Summary: It is not okay to block accessibility features (it's discrimination) and there is no evidence that adding voice control would decrease safety (in fact, I believe @antgel is right that safety is added by providing a safer substitute to using Anki by touching it).

Sorry for not weighing in earlier, as I realize that a decision has already been made on this and there is a large inhibition to admitting a mistake and reversing a decision; however, I have spent significant time considering and researching this matter, and I sincerely hope you will take the time to read my response and reconsider your opinion on this matter in the light of peer-reviewed driving distraction studies and the effect your decision will have on your users (especially the potential for having a serious impact on the blind community).

Generally, free software should respect the user's freedom. You making moral decisions on behalf of your users is antithetical to this principal. This is because you are assuming that you are in a better position than your user to make an ethical decision, in spite of the fact that you don't know what their intended use case is, nor what their local laws are. Instead, you have become hyper-focused on the use case of Anki while driving, and have asserted, without evidence, that adding a voice-control feature will increase accidents. In reality, all that is being proposed is an accessibility feature that would allow more people to use the program, and allow current users to use it in more circumstances.

Specifically, although a few comments here mention driving, there are many other uses: exercising, walking, or simply lying down with your eyes closed to better focus entirely on the language. Most importantly, this feature would make Anki accessible to blind people. This is particularly important to consider as they are completely underrepresented in this discussion because they currently can't use Anki and Anki would be particularly useful to them as they have less options for learning languages than other people.

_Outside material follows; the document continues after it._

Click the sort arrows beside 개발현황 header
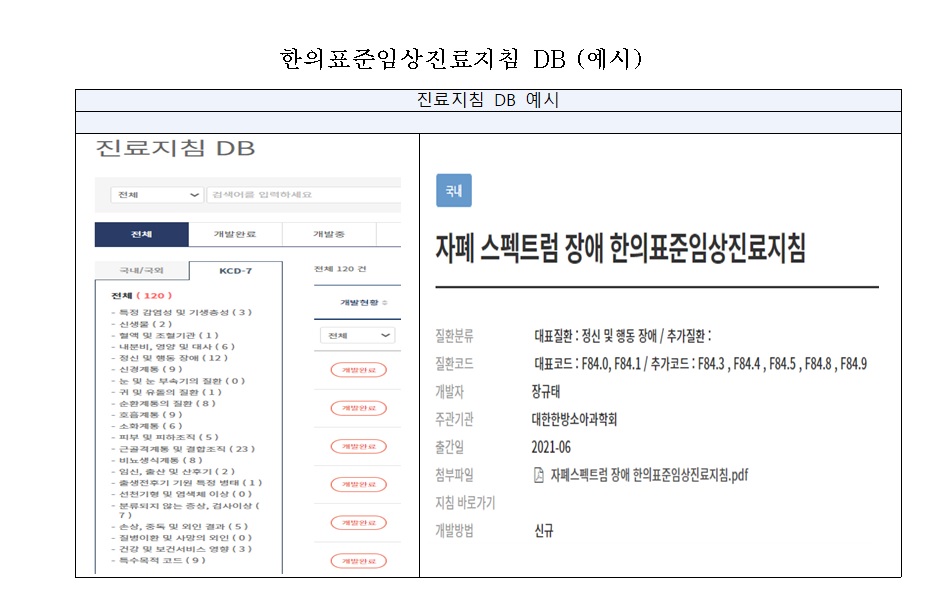Image resolution: width=949 pixels, height=606 pixels. click(387, 302)
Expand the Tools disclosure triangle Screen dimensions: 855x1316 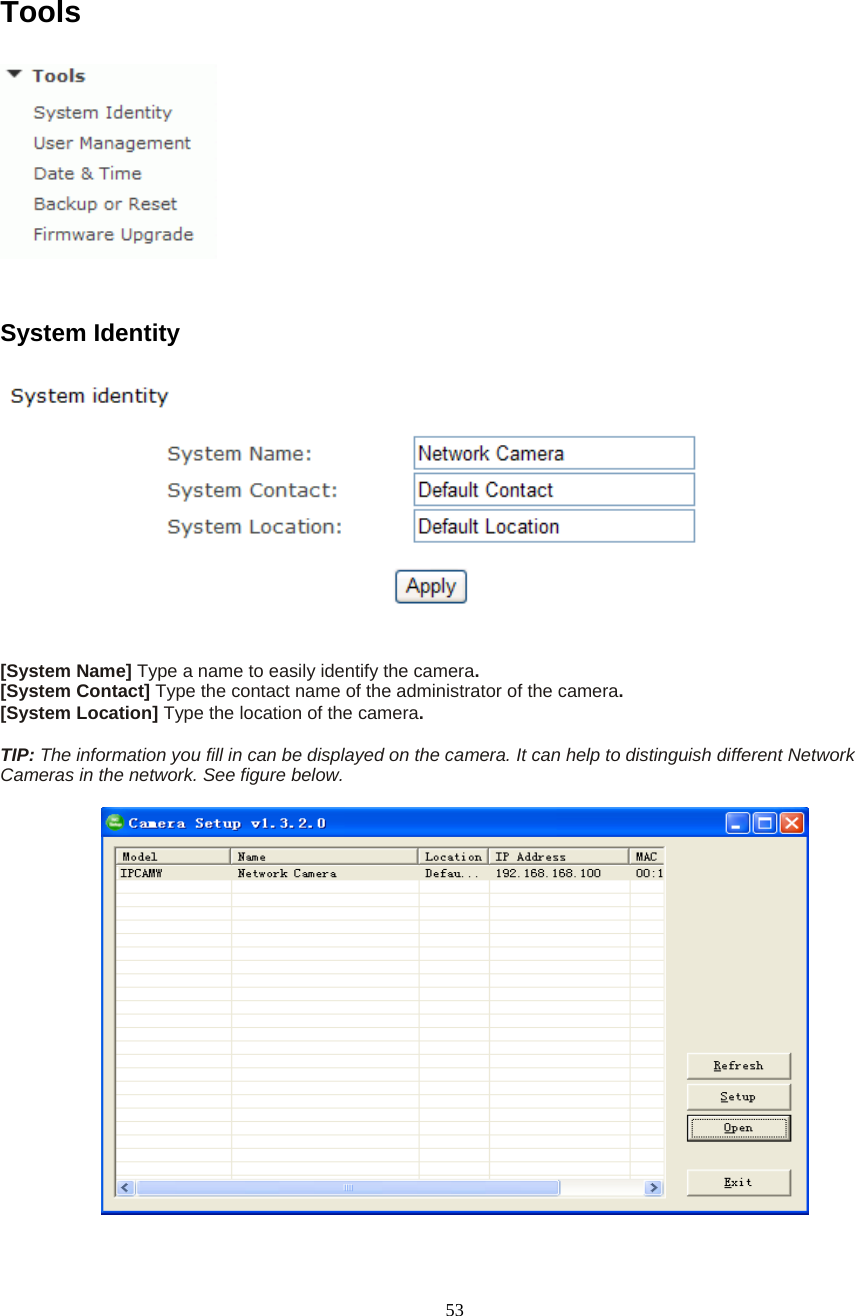coord(14,74)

Legally, in America, if you were a commercial entity, you would be in violation of the ADA for blocking such a feature. While I doubt anyone is going to successfully sue you, it is an indication that what you are doing is wrong. Additionally, in most states, driving using hands-free features is legal, while touching your phone is not. This is consistent with evidence that visual and manual distractions are much less safe than cognitive or audible distractions.

Safety: You make the assertion that voice control would decrease safety, but you provide no evidence for this. Here is a rigorous analysis of whether adding voice control would increase safety:

Define the excess accident rate as the rate at which Anki users get into car accidents above the rate at which the general population does.

increase in number of people using ___ while driving × excess accident rate while using = excess number of accidents while using
Anki voice control positive × low (possibly negative) = possibly negative
Anki touch negative × high = negative
Total positive × likely negative = increase in total accidents: likely negative

Consider that there are currently some users who use Anki touch while driving and that if Anki voice control is released, two things will happen: Some users who don't use Anki while driving will start using Anki voice. Some users who use Anki touch while driving will start using Anki voice instead.

We know, because of this study, that the excess accident rate while performing cognitive tasks hands-free with no visual distraction is low (this rate is positive when compared with undistracted driving, but is actually slightly negative compared with the general population due to the fact that some people are engaging in more dangerous activities such as touch-controlled apps, daydreaming, etc).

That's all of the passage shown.